=== TASK ===
Produce again, without any change, the lines running from the one with "Given: Click the" through the final line of the data below, and only those.
(Beginning of DATA)
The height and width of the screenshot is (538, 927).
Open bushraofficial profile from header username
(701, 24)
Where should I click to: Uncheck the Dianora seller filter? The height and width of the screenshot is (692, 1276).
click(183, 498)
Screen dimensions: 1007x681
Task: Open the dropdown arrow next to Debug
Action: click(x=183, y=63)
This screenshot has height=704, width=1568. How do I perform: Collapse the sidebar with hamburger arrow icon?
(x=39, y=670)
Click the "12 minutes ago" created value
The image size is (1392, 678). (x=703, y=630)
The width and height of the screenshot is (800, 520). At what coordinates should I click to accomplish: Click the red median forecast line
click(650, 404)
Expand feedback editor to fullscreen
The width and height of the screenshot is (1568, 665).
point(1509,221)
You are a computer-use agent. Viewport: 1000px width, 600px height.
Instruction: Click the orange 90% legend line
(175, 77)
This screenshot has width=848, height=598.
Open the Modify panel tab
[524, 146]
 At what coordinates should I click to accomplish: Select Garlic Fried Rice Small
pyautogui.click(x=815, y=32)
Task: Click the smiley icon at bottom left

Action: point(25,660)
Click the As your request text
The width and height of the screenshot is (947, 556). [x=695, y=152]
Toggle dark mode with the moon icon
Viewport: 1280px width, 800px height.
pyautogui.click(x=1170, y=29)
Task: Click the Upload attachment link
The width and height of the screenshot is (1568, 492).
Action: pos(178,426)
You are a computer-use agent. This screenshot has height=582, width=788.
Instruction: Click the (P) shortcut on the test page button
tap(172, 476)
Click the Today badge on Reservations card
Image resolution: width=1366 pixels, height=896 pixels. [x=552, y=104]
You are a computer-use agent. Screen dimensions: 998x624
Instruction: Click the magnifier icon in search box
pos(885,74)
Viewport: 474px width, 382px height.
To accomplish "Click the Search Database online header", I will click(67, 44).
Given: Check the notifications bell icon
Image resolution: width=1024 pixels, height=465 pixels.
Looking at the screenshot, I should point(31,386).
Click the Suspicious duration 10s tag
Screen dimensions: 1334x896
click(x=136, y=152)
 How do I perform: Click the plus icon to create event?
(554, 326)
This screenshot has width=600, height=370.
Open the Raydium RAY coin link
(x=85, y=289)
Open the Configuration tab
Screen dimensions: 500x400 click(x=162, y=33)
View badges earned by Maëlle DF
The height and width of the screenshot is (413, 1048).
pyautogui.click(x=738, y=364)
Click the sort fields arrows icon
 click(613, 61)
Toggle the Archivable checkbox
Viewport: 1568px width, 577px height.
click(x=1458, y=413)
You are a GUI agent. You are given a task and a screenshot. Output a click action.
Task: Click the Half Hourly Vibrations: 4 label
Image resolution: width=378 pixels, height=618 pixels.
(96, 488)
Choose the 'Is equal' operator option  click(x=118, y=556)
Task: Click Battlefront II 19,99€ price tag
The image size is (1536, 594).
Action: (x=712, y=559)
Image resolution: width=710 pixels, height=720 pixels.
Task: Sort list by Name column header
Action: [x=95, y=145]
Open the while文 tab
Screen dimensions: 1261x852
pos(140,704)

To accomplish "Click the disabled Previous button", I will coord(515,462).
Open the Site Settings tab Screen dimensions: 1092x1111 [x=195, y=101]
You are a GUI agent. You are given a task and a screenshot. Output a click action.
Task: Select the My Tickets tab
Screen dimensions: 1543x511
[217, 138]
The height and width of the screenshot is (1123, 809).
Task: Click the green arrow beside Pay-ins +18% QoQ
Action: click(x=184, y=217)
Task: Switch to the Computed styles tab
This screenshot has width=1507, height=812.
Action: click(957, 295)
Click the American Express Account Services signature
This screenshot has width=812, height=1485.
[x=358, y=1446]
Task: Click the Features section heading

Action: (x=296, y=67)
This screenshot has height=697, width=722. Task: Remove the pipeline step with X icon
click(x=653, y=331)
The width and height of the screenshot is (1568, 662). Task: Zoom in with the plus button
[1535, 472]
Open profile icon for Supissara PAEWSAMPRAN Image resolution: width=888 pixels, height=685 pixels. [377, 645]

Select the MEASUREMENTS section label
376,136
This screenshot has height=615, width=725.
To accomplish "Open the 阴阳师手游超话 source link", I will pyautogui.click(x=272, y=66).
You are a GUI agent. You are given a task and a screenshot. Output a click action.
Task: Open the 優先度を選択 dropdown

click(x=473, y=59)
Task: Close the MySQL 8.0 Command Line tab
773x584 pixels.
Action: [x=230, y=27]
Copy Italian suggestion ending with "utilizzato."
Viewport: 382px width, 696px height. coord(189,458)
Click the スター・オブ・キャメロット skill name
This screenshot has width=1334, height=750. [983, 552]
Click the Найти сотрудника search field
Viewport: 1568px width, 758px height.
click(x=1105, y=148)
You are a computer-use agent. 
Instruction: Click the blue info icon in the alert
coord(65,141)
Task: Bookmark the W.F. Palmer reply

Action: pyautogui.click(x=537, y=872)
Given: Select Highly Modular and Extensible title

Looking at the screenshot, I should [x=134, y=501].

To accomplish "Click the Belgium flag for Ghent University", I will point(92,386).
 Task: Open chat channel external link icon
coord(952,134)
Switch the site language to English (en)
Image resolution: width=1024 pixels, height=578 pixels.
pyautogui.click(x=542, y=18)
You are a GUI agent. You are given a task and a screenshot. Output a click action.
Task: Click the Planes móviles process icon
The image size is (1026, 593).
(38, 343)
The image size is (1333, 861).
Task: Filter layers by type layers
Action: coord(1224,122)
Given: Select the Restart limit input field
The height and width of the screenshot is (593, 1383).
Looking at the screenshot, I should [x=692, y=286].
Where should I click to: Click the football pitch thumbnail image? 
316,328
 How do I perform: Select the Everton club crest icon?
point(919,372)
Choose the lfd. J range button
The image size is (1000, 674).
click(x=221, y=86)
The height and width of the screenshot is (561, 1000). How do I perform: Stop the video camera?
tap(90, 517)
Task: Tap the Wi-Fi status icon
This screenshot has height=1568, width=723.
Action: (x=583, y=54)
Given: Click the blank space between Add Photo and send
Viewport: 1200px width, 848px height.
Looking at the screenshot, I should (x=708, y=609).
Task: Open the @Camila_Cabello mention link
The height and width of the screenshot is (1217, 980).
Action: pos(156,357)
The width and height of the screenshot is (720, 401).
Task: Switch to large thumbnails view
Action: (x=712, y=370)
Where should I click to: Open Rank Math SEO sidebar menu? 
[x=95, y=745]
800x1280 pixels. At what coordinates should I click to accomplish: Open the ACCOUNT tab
(End of DATA)
=== WRITTEN REPLY ===
Given: Click the blank space between Add Photo and send
Viewport: 1200px width, 848px height.
Looking at the screenshot, I should (x=708, y=609).
Task: Open the @Camila_Cabello mention link
The height and width of the screenshot is (1217, 980).
Action: pos(156,357)
The width and height of the screenshot is (720, 401).
Task: Switch to large thumbnails view
Action: (x=712, y=370)
Where should I click to: Open Rank Math SEO sidebar menu? 
[x=95, y=745]
800x1280 pixels. At what coordinates should I click to accomplish: Open the ACCOUNT tab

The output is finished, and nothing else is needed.